(Source data)

===============

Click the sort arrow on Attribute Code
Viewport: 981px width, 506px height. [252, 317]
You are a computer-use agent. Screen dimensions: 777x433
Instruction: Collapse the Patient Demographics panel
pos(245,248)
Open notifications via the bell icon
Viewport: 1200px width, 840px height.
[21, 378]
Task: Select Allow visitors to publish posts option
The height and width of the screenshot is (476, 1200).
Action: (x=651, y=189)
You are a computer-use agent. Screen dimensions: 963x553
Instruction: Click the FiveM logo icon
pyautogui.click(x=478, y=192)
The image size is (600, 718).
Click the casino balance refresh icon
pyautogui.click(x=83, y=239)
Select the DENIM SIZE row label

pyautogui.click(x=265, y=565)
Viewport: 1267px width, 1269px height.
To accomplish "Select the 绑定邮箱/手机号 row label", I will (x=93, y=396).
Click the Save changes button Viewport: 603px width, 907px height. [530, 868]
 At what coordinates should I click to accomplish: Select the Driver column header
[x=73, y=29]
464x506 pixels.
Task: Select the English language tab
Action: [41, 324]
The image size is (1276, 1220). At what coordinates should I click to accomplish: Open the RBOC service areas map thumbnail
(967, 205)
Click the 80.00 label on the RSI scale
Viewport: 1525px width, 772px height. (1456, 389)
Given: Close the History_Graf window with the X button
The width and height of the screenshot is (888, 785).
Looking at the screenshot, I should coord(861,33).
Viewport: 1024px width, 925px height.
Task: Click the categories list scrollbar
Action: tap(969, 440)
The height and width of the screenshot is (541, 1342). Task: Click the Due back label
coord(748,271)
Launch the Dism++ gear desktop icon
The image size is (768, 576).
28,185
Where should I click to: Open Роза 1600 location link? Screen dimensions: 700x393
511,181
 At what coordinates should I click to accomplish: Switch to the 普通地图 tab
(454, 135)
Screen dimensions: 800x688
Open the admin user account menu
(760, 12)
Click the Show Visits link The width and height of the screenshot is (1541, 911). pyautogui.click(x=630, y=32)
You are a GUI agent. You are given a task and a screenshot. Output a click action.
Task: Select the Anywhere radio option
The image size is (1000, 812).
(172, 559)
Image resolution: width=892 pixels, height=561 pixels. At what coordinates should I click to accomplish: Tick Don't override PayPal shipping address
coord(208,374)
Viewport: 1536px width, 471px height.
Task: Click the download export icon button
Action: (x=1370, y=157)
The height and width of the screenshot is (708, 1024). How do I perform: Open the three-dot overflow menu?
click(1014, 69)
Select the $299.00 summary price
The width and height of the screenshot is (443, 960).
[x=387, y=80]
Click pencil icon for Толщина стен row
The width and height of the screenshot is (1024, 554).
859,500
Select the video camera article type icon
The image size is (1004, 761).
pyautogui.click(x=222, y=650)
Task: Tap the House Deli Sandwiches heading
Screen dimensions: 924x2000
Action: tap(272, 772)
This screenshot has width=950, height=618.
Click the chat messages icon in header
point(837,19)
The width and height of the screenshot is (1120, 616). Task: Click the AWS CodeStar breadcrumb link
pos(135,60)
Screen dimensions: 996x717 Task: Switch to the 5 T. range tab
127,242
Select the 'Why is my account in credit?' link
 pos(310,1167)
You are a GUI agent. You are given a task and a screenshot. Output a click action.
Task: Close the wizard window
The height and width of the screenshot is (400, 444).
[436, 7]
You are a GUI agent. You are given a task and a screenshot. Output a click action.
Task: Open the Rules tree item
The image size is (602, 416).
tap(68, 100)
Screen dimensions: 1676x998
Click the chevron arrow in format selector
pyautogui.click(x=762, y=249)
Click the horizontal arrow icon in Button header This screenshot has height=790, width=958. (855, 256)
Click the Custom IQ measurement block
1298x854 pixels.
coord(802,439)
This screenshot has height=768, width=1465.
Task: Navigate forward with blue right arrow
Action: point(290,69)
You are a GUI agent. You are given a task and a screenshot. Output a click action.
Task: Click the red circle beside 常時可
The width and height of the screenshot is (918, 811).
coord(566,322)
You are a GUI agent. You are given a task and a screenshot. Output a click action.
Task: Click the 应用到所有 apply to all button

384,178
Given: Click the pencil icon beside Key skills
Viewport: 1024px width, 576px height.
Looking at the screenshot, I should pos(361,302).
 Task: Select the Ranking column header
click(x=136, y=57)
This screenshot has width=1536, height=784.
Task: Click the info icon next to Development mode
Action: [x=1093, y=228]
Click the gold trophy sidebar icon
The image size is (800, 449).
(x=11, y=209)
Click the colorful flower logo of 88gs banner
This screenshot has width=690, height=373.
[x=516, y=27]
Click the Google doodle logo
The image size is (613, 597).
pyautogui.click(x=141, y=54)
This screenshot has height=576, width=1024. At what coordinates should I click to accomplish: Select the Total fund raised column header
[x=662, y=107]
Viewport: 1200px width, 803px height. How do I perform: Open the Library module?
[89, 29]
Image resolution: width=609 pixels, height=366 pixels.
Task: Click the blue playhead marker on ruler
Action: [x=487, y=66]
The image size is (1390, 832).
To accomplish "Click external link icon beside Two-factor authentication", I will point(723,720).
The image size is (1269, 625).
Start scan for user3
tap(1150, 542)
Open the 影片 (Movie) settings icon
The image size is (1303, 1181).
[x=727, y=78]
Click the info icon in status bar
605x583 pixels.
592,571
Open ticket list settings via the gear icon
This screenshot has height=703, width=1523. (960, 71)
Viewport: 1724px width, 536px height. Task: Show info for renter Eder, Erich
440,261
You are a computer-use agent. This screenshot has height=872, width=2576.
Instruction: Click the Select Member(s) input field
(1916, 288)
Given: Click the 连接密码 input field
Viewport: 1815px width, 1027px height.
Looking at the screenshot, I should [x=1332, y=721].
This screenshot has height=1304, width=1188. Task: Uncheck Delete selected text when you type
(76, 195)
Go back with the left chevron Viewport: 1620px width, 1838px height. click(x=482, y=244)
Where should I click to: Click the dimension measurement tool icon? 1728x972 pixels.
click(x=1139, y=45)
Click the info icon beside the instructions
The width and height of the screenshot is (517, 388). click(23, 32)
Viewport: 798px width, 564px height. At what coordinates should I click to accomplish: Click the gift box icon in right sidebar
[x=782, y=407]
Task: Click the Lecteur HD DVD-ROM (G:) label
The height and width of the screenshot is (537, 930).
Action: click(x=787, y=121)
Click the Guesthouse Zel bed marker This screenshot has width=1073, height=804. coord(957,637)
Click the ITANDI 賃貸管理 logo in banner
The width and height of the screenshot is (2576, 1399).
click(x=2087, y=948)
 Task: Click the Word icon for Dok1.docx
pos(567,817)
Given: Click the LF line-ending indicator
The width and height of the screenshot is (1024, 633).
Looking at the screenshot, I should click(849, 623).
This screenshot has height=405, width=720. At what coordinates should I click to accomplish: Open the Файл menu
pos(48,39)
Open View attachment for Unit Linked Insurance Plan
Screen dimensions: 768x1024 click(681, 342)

===============

• **Task requirements**
Write the entries out a second time. Match them exactly.

• **Solution for this task**
Click the sort arrow on Attribute Code
Viewport: 981px width, 506px height. [252, 317]
You are a computer-use agent. Screen dimensions: 777x433
Instruction: Collapse the Patient Demographics panel
pos(245,248)
Open notifications via the bell icon
Viewport: 1200px width, 840px height.
[21, 378]
Task: Select Allow visitors to publish posts option
The height and width of the screenshot is (476, 1200).
Action: (x=651, y=189)
You are a computer-use agent. Screen dimensions: 963x553
Instruction: Click the FiveM logo icon
pyautogui.click(x=478, y=192)
The image size is (600, 718).
Click the casino balance refresh icon
pyautogui.click(x=83, y=239)
Select the DENIM SIZE row label

pyautogui.click(x=265, y=565)
Viewport: 1267px width, 1269px height.
To accomplish "Select the 绑定邮箱/手机号 row label", I will (x=93, y=396).
Click the Save changes button Viewport: 603px width, 907px height. [530, 868]
 At what coordinates should I click to accomplish: Select the Driver column header
[x=73, y=29]
464x506 pixels.
Task: Select the English language tab
Action: [41, 324]
The image size is (1276, 1220). At what coordinates should I click to accomplish: Open the RBOC service areas map thumbnail
(967, 205)
Click the 80.00 label on the RSI scale
Viewport: 1525px width, 772px height. (1456, 389)
Given: Close the History_Graf window with the X button
The width and height of the screenshot is (888, 785).
Looking at the screenshot, I should coord(861,33).
Viewport: 1024px width, 925px height.
Task: Click the categories list scrollbar
Action: tap(969, 440)
The height and width of the screenshot is (541, 1342). Task: Click the Due back label
coord(748,271)
Launch the Dism++ gear desktop icon
The image size is (768, 576).
28,185
Where should I click to: Open Роза 1600 location link? Screen dimensions: 700x393
511,181
 At what coordinates should I click to accomplish: Switch to the 普通地图 tab
(454, 135)
Screen dimensions: 800x688
Open the admin user account menu
(760, 12)
Click the Show Visits link The width and height of the screenshot is (1541, 911). pyautogui.click(x=630, y=32)
You are a GUI agent. You are given a task and a screenshot. Output a click action.
Task: Select the Anywhere radio option
The image size is (1000, 812).
(172, 559)
Image resolution: width=892 pixels, height=561 pixels. At what coordinates should I click to accomplish: Tick Don't override PayPal shipping address
coord(208,374)
Viewport: 1536px width, 471px height.
Task: Click the download export icon button
Action: (x=1370, y=157)
The height and width of the screenshot is (708, 1024). How do I perform: Open the three-dot overflow menu?
click(1014, 69)
Select the $299.00 summary price
The width and height of the screenshot is (443, 960).
[x=387, y=80]
Click pencil icon for Толщина стен row
The width and height of the screenshot is (1024, 554).
859,500
Select the video camera article type icon
The image size is (1004, 761).
pyautogui.click(x=222, y=650)
Task: Tap the House Deli Sandwiches heading
Screen dimensions: 924x2000
Action: tap(272, 772)
This screenshot has width=950, height=618.
Click the chat messages icon in header
point(837,19)
The width and height of the screenshot is (1120, 616). Task: Click the AWS CodeStar breadcrumb link
pos(135,60)
Screen dimensions: 996x717 Task: Switch to the 5 T. range tab
127,242
Select the 'Why is my account in credit?' link
 pos(310,1167)
You are a GUI agent. You are given a task and a screenshot. Output a click action.
Task: Close the wizard window
The height and width of the screenshot is (400, 444).
[436, 7]
You are a GUI agent. You are given a task and a screenshot. Output a click action.
Task: Open the Rules tree item
The image size is (602, 416).
tap(68, 100)
Screen dimensions: 1676x998
Click the chevron arrow in format selector
pyautogui.click(x=762, y=249)
Click the horizontal arrow icon in Button header This screenshot has height=790, width=958. (855, 256)
Click the Custom IQ measurement block
1298x854 pixels.
coord(802,439)
This screenshot has height=768, width=1465.
Task: Navigate forward with blue right arrow
Action: point(290,69)
You are a GUI agent. You are given a task and a screenshot. Output a click action.
Task: Click the red circle beside 常時可
The width and height of the screenshot is (918, 811).
coord(566,322)
You are a GUI agent. You are given a task and a screenshot. Output a click action.
Task: Click the 应用到所有 apply to all button

384,178
Given: Click the pencil icon beside Key skills
Viewport: 1024px width, 576px height.
Looking at the screenshot, I should pos(361,302).
 Task: Select the Ranking column header
click(x=136, y=57)
This screenshot has width=1536, height=784.
Task: Click the info icon next to Development mode
Action: [x=1093, y=228]
Click the gold trophy sidebar icon
The image size is (800, 449).
(x=11, y=209)
Click the colorful flower logo of 88gs banner
This screenshot has width=690, height=373.
[x=516, y=27]
Click the Google doodle logo
The image size is (613, 597).
pyautogui.click(x=141, y=54)
This screenshot has height=576, width=1024. At what coordinates should I click to accomplish: Select the Total fund raised column header
[x=662, y=107]
Viewport: 1200px width, 803px height. How do I perform: Open the Library module?
[89, 29]
Image resolution: width=609 pixels, height=366 pixels.
Task: Click the blue playhead marker on ruler
Action: [x=487, y=66]
The image size is (1390, 832).
To accomplish "Click external link icon beside Two-factor authentication", I will point(723,720).
The image size is (1269, 625).
Start scan for user3
tap(1150, 542)
Open the 影片 (Movie) settings icon
The image size is (1303, 1181).
[x=727, y=78]
Click the info icon in status bar
605x583 pixels.
592,571
Open ticket list settings via the gear icon
This screenshot has height=703, width=1523. (960, 71)
Viewport: 1724px width, 536px height. Task: Show info for renter Eder, Erich
440,261
You are a computer-use agent. This screenshot has height=872, width=2576.
Instruction: Click the Select Member(s) input field
(1916, 288)
Given: Click the 连接密码 input field
Viewport: 1815px width, 1027px height.
Looking at the screenshot, I should [x=1332, y=721].
This screenshot has height=1304, width=1188. Task: Uncheck Delete selected text when you type
(76, 195)
Go back with the left chevron Viewport: 1620px width, 1838px height. click(x=482, y=244)
Where should I click to: Click the dimension measurement tool icon? 1728x972 pixels.
click(x=1139, y=45)
Click the info icon beside the instructions
The width and height of the screenshot is (517, 388). click(23, 32)
Viewport: 798px width, 564px height. At what coordinates should I click to accomplish: Click the gift box icon in right sidebar
[x=782, y=407]
Task: Click the Lecteur HD DVD-ROM (G:) label
The height and width of the screenshot is (537, 930).
Action: click(x=787, y=121)
Click the Guesthouse Zel bed marker This screenshot has width=1073, height=804. coord(957,637)
Click the ITANDI 賃貸管理 logo in banner
The width and height of the screenshot is (2576, 1399).
click(x=2087, y=948)
 Task: Click the Word icon for Dok1.docx
pos(567,817)
Given: Click the LF line-ending indicator
The width and height of the screenshot is (1024, 633).
Looking at the screenshot, I should click(849, 623).
This screenshot has height=405, width=720. At what coordinates should I click to accomplish: Open the Файл menu
pos(48,39)
Open View attachment for Unit Linked Insurance Plan
Screen dimensions: 768x1024 click(681, 342)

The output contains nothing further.